Source extract:
☆ ☆ ☆ ☆ ☆ ☆ ☆

As a graduate of an institution of higher education, I have a few very basic expectations. Chief among these is that my direct superiors have an intellect that ranges above the common ground squirrel. After your consistent and annoying harassment of my co-workers and me during the commission of our duties, I can only surmise that you are one of the few true genetic wastes of our time.

Asking me, a network administrator, to explain every little nuance of everything I do each time you happen to stroll into my office is not only a waste of time, but also a waste of precious oxygen. I was hired because I know how to network computer systems, and you were apparently hired to provide amusement to myself and other employees, who watch you vainly attempt to understand the concept of “cut and paste” for the hundredth time.

You will never understand computers. Something as incredibly simple as binary still gives you too many options. You will also never understand why people hate you, but I am going to try and explain it to you, even though I am sure this will be just as effective as telling you what an IP is. Your shiny new iMac has more personality than you ever will.

☆ ☆ ☆ ☆ ☆ ☆ ☆

Prompt 1:
In the letter to the superior, what job does the writer hold?
Prompt 2:
From the letter to the superior, extract the stretch from "As a graduate" through "of our time.".
Prompt 3:
Continue the letter to the superior from the point where it stops.

Data excerpt:
☆ ☆ ☆ ☆ ☆ ☆ ☆

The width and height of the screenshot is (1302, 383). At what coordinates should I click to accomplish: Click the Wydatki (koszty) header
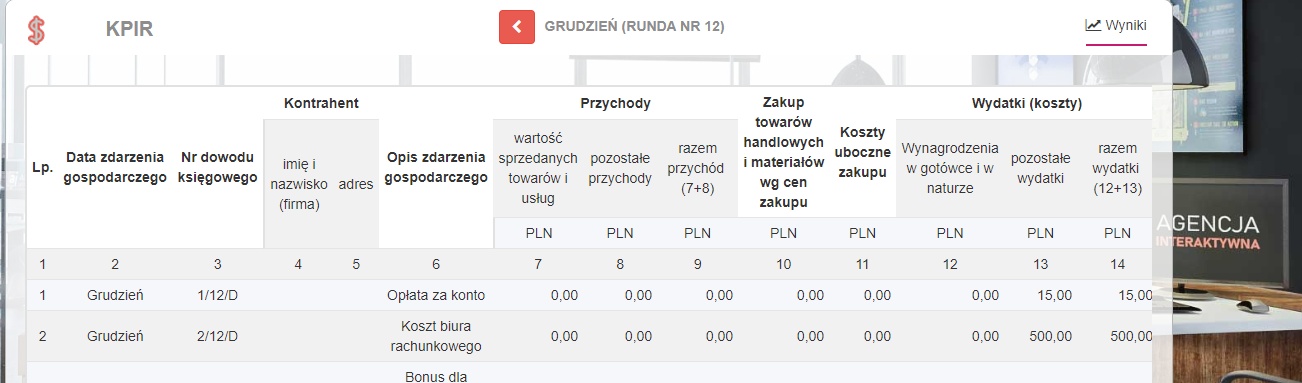1027,103
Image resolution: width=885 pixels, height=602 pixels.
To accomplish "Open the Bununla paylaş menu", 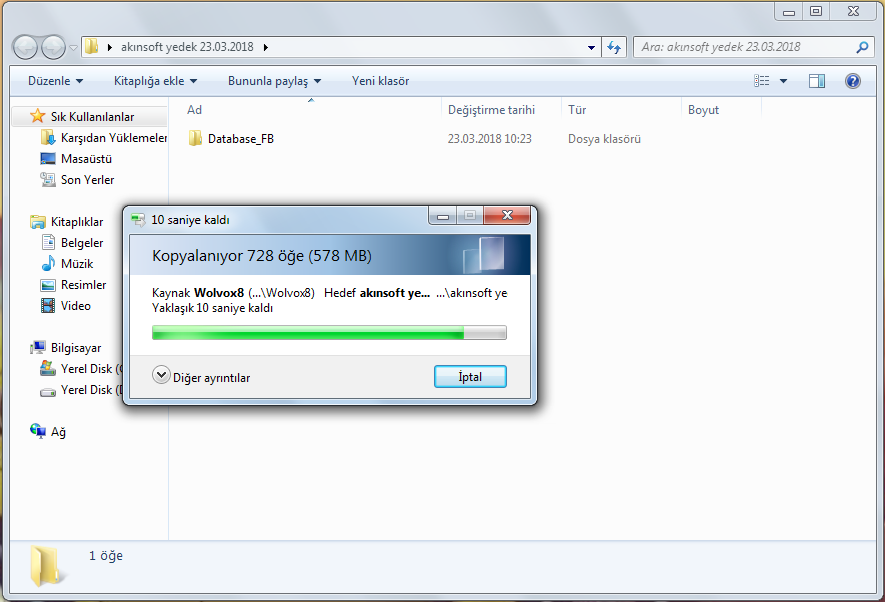I will 274,81.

☆ ☆ ☆ ☆ ☆ ☆ ☆

Expected answer 1:
The writer is a network administrator.

Expected answer 2:
As a graduate of an institution of higher education, I have a few very basic expectations. Chief among these is that my direct superiors have an intellect that ranges above the common ground squirrel. After your consistent and annoying harassment of my co-workers and me during the commission of our duties, I can only surmise that you are one of the few true genetic wastes of our time.

Expected answer 3:
You walk around the building all day, shiftlessly looking for fault in others. You have a sharp dressed useless look about you that may have worked for your interview, but now that you actually have responsibility, you pawn it off on overworked staff, hoping their talent will cover for your glaring ineptitude. In a world of managerial evolution, you are the blue-green algae that everyone else eats and laughs at. Managers like you are a sad proof of the Dilbert principle. Since this situation is unlikely to change without you getting a full frontal lobotomy reversal, I am forced to tender my resignation, however I have a few parting thoughts.

1. When someone calls you in reference to employment, it is illegal for you to give me a bad recommendation. The most you can say to hurt me is “I prefer not to comment.” I will have friends randomly call you over the next couple of years to keep you honest, because I know you would be unable to do it on your own.

2. I have all the passwords to every account on the system, and I know every password you have used for the last five years. If you decide to get cute, I am going to publish your “favorites list”, which I conveniently saved when you made me “back up” your useless files. I do believe that terms like “Lolita” are not usually viewed favorably by the administration.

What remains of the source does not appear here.